> **Requirement**:
For the data below, give again exactly the lines from the one containing "How do I perform: Open" through the one containing "Viewport: 357px width, 274px", both ends included, and no others.

> **Stored records**:
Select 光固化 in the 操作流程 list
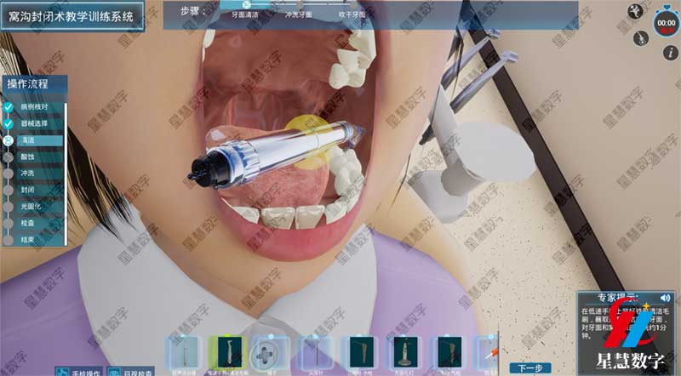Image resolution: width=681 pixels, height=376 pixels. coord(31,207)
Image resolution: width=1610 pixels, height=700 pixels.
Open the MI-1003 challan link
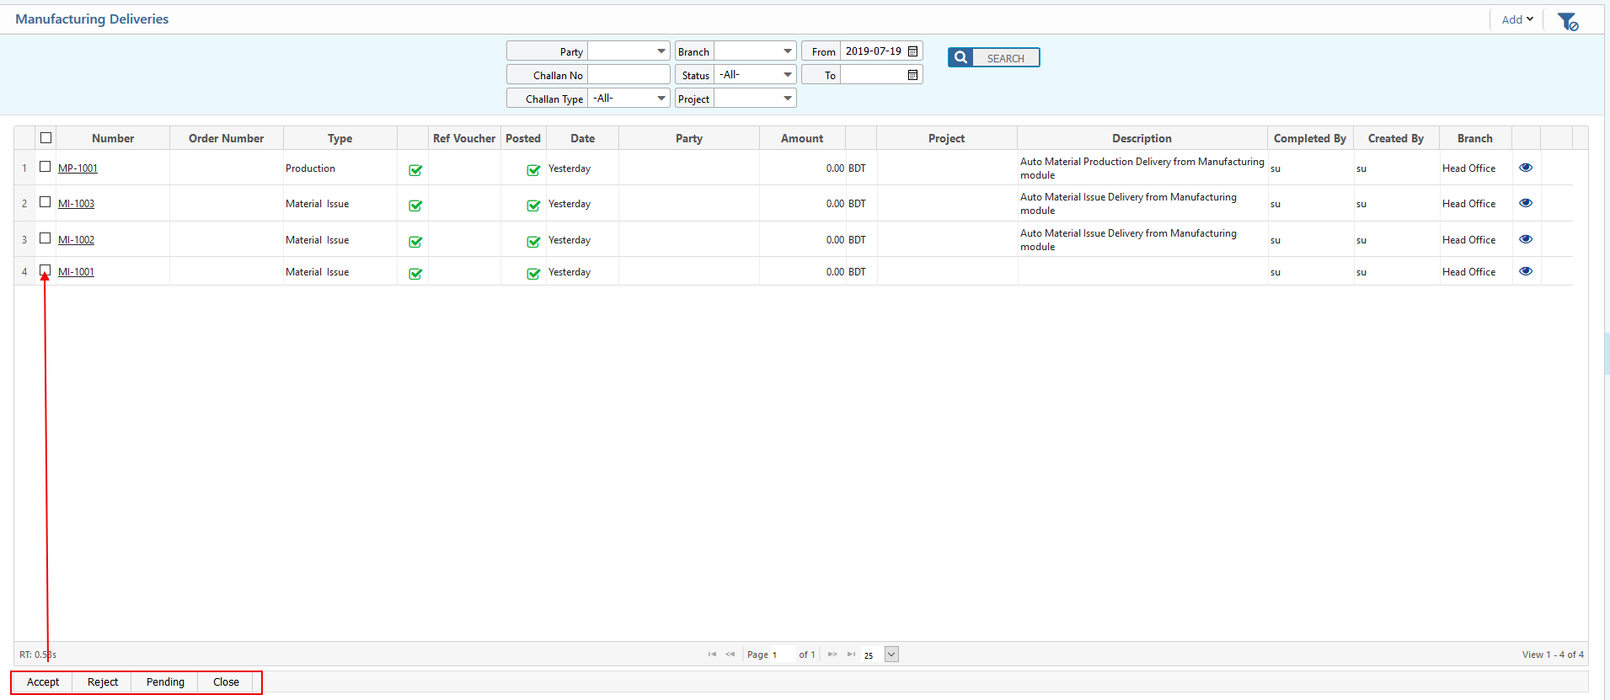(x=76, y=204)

==

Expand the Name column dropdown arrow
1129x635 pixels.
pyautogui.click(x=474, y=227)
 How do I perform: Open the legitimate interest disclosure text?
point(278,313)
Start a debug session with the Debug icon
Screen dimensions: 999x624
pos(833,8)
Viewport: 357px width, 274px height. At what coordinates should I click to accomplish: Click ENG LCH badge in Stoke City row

> **Solution for this problem**:
 How do I perform: Open the legitimate interest disclosure text?
point(278,313)
Start a debug session with the Debug icon
Screen dimensions: 999x624
pos(833,8)
Viewport: 357px width, 274px height. At what coordinates should I click to accomplish: Click ENG LCH badge in Stoke City row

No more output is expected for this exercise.